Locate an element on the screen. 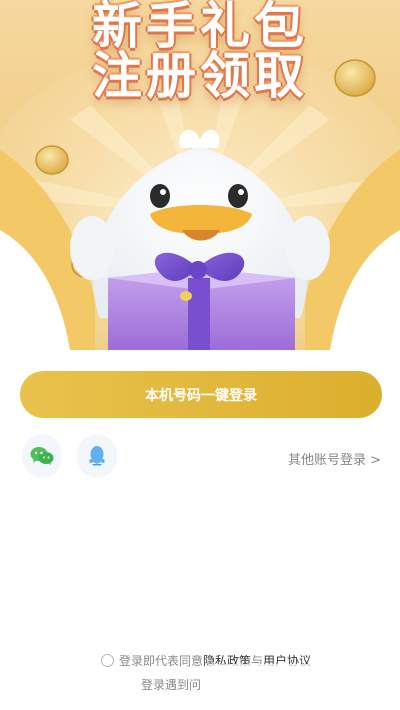 Image resolution: width=400 pixels, height=710 pixels. qq-login-button is located at coordinates (97, 456).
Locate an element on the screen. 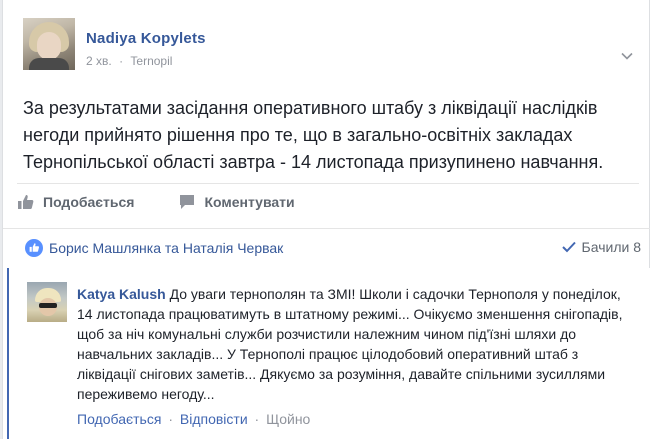 The image size is (650, 439). reaction-names: Борис Машлянка та Наталія Червак is located at coordinates (166, 248).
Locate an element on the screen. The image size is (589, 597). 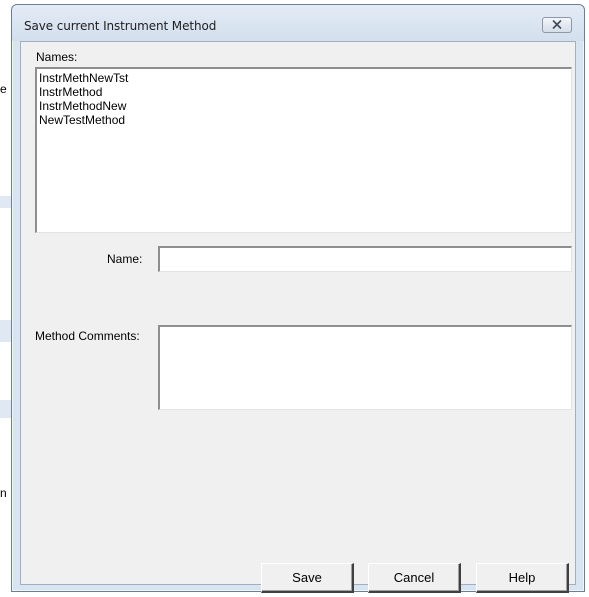
method-comments-label: Method Comments: is located at coordinates (88, 336).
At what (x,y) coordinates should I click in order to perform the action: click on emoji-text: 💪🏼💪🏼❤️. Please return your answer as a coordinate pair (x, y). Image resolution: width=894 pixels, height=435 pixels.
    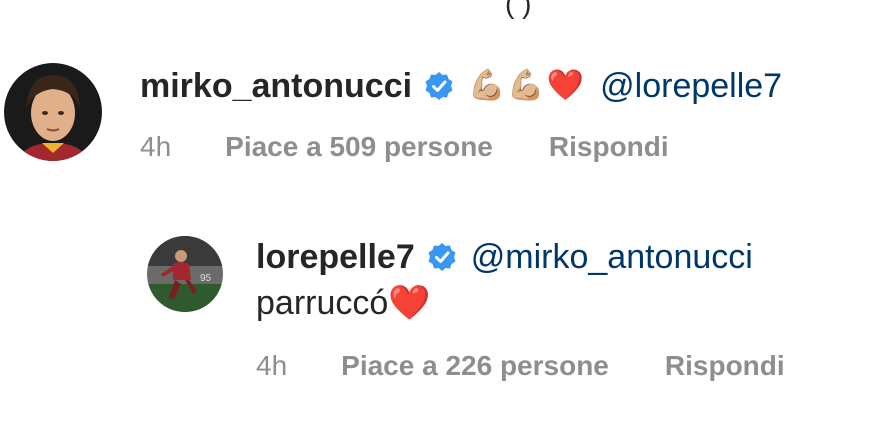
    Looking at the image, I should click on (528, 86).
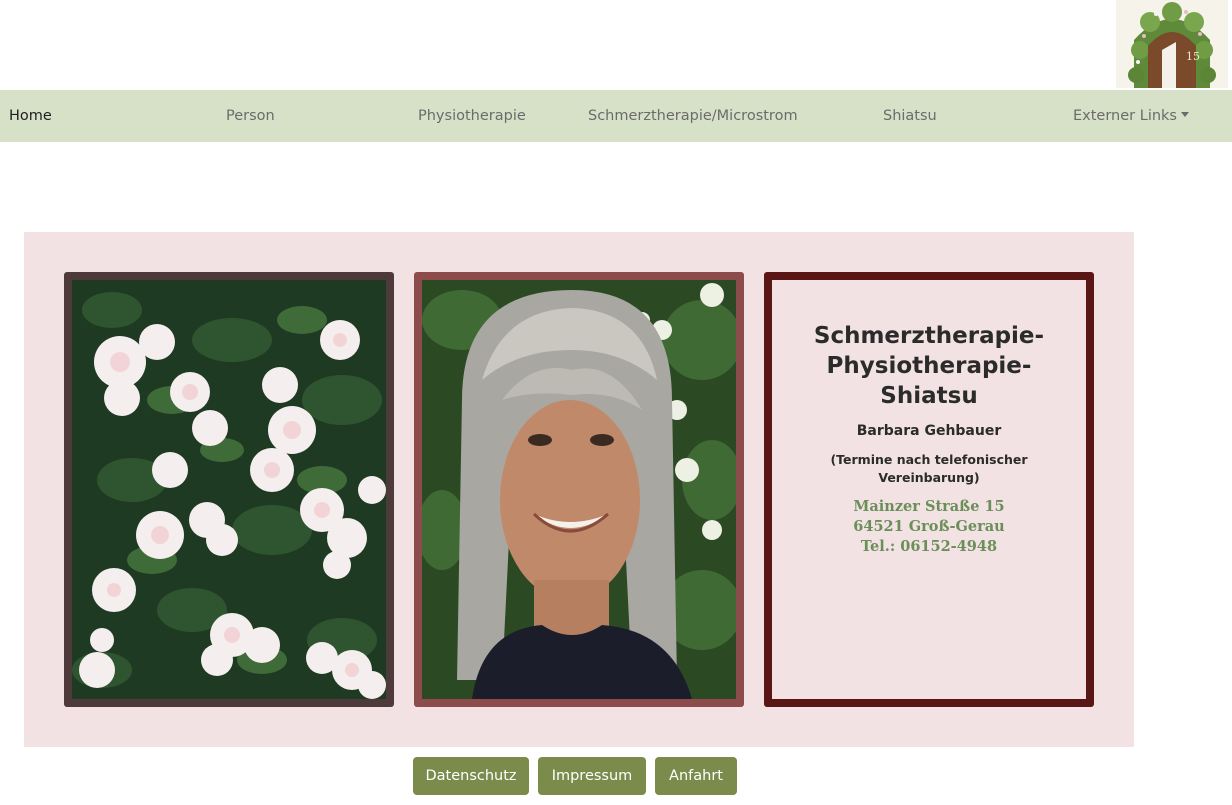  Describe the element at coordinates (471, 776) in the screenshot. I see `datenschutz-button: Datenschutz` at that location.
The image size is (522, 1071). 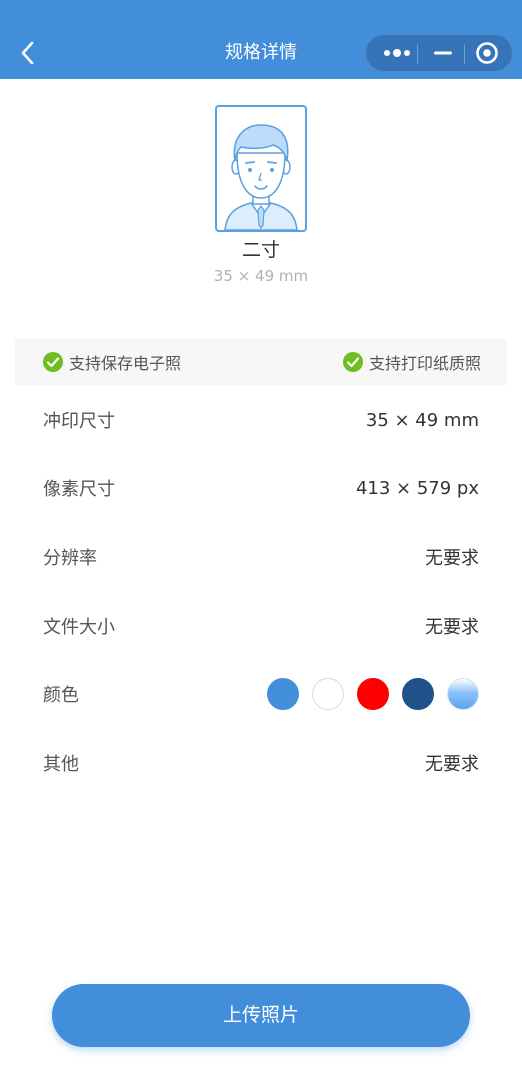 What do you see at coordinates (261, 557) in the screenshot?
I see `detail-row-resolution: 分辨率 无要求` at bounding box center [261, 557].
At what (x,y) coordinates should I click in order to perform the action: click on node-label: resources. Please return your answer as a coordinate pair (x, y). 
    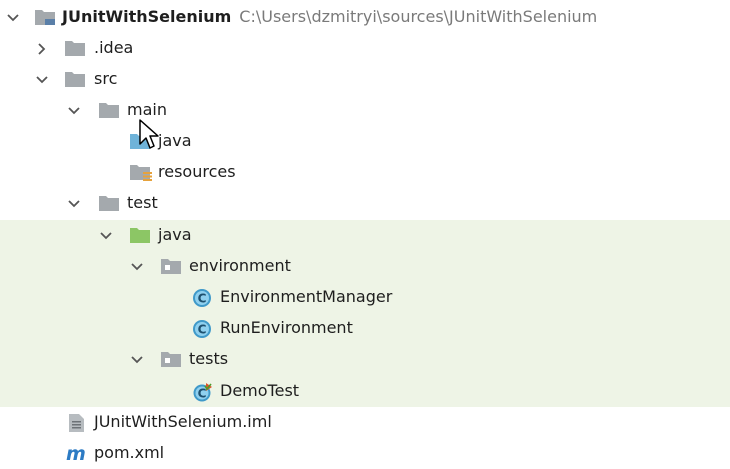
    Looking at the image, I should click on (197, 172).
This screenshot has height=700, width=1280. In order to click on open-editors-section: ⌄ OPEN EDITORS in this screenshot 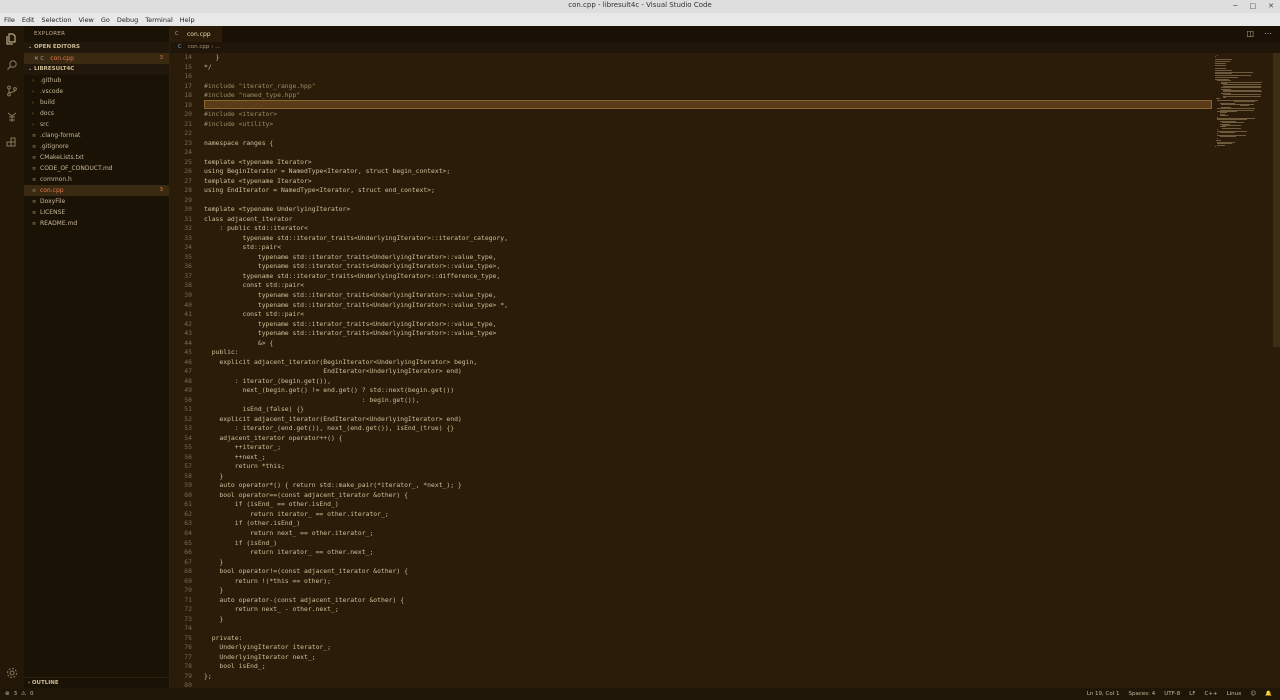, I will do `click(96, 48)`.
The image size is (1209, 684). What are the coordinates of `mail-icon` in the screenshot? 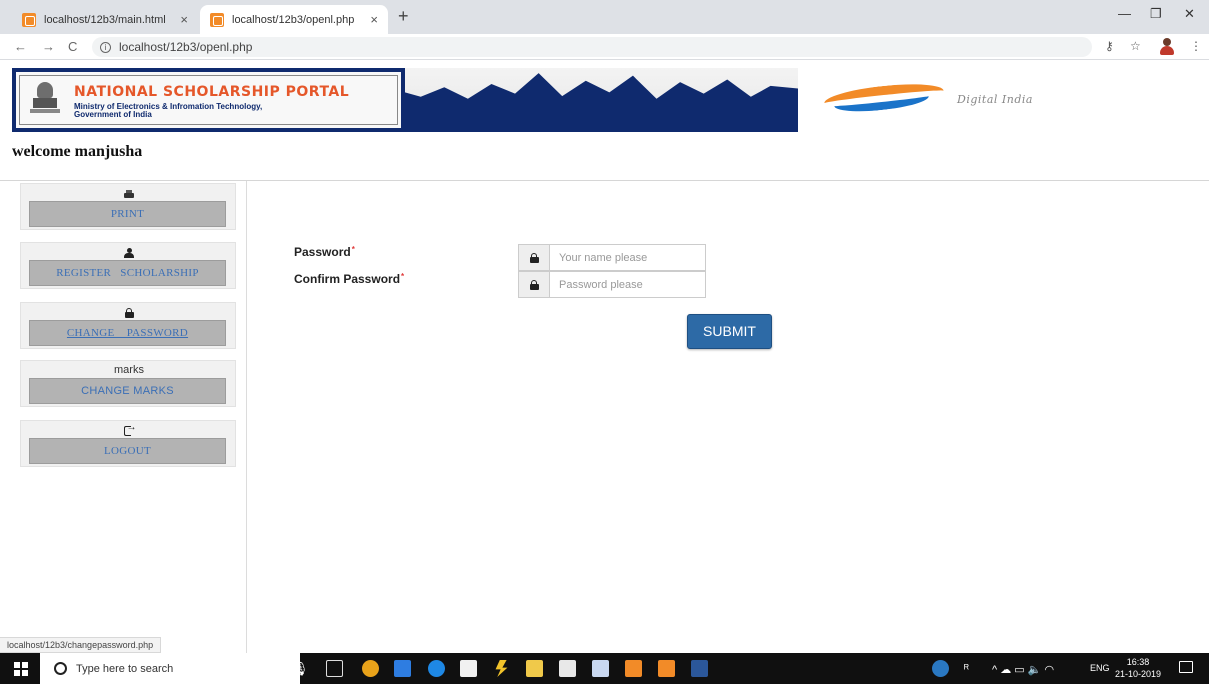 It's located at (568, 668).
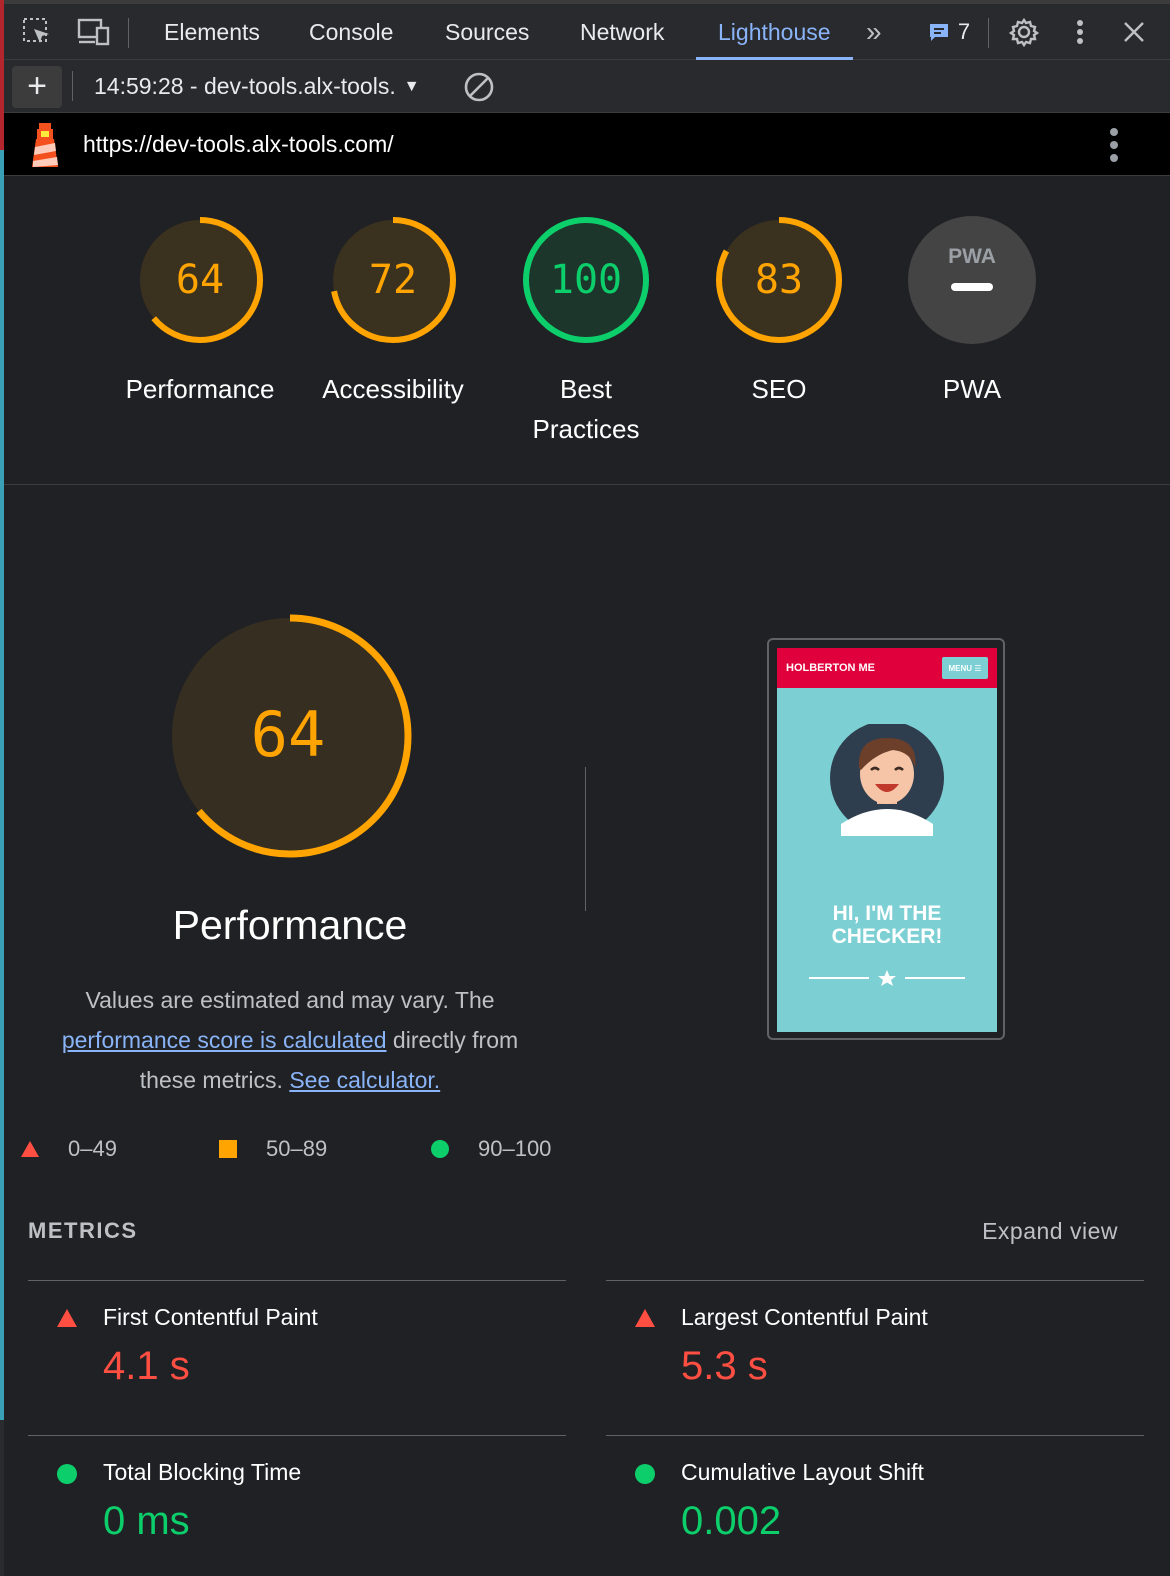 The width and height of the screenshot is (1170, 1576). What do you see at coordinates (972, 280) in the screenshot?
I see `pwa-badge-icon: PWA` at bounding box center [972, 280].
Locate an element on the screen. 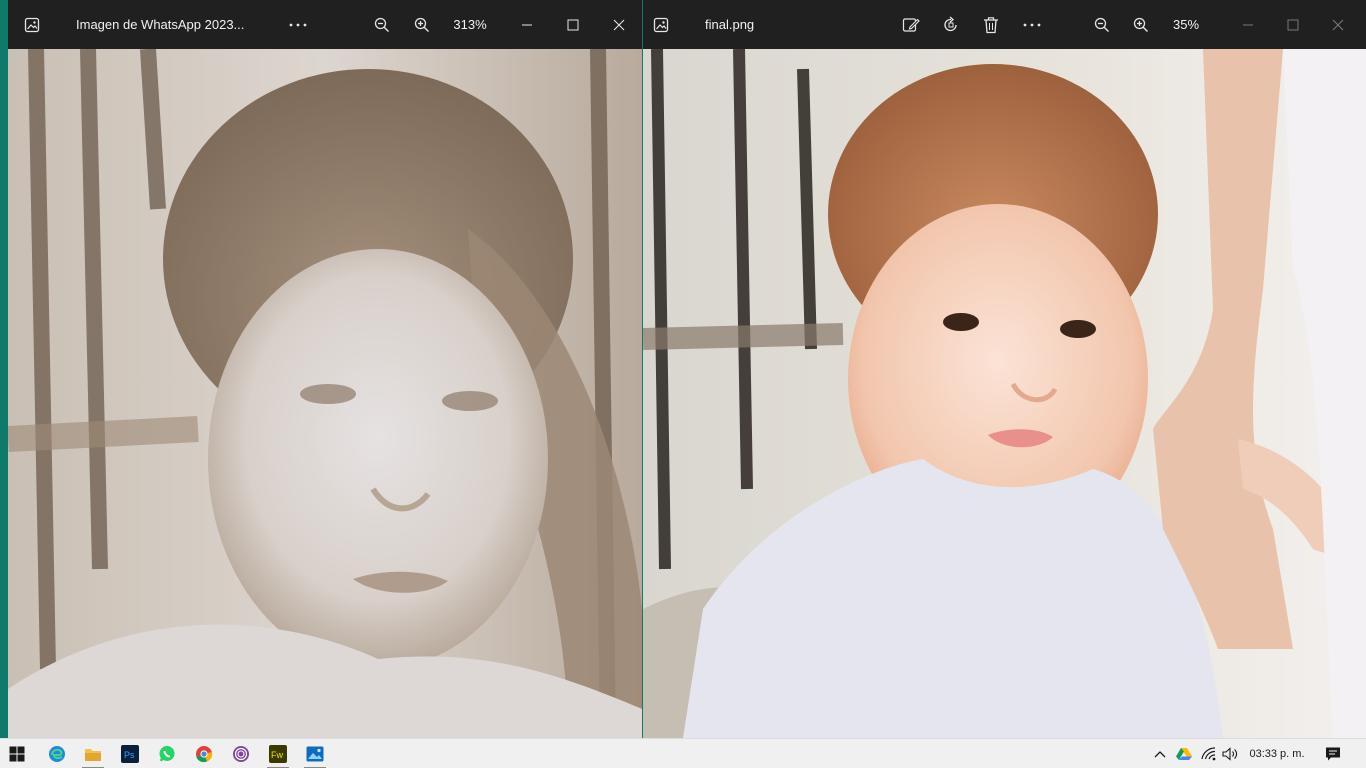  fireworks-icon: Fw is located at coordinates (278, 754).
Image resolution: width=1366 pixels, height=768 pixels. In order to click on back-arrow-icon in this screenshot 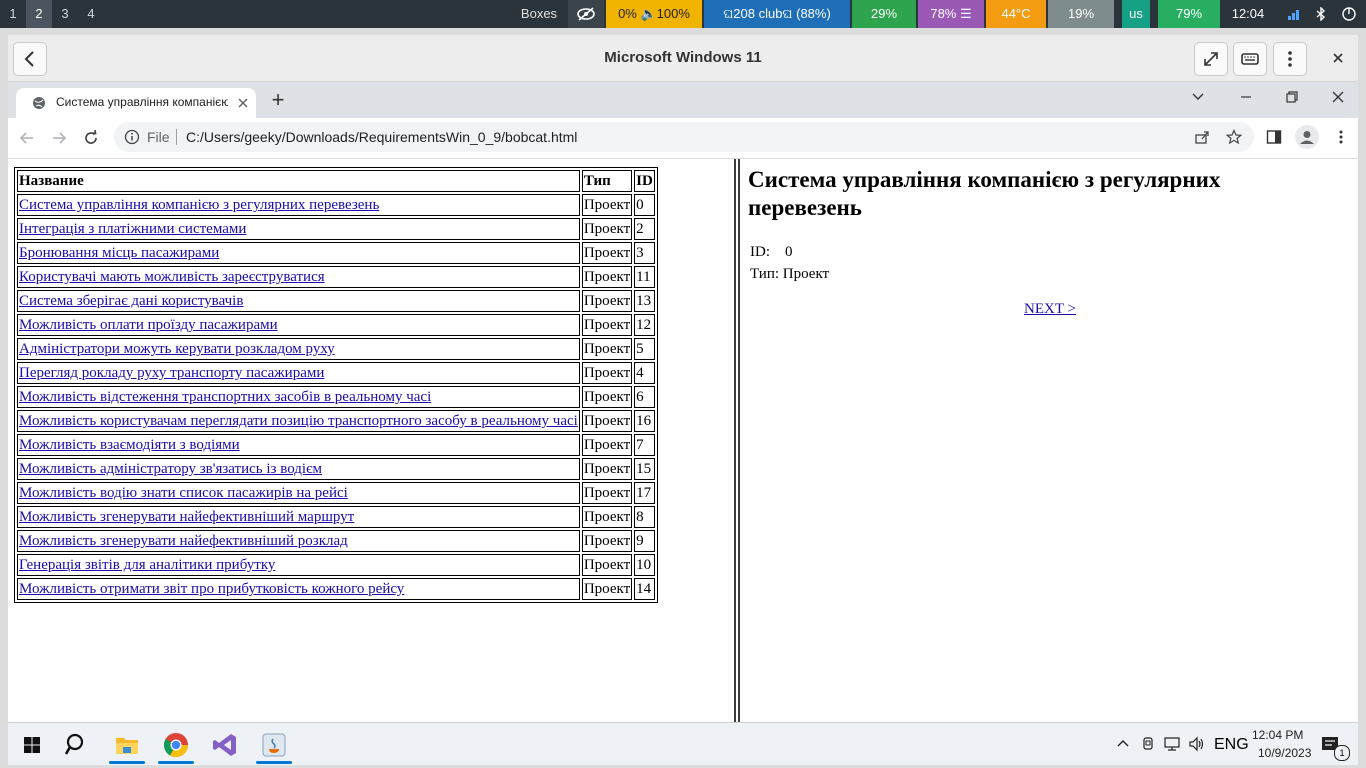, I will do `click(27, 138)`.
◇ ◇ ◇ ◇
Task>
Count the lines of the listing above that contain the string "label", and reply with only that number.

Solution to this task>
2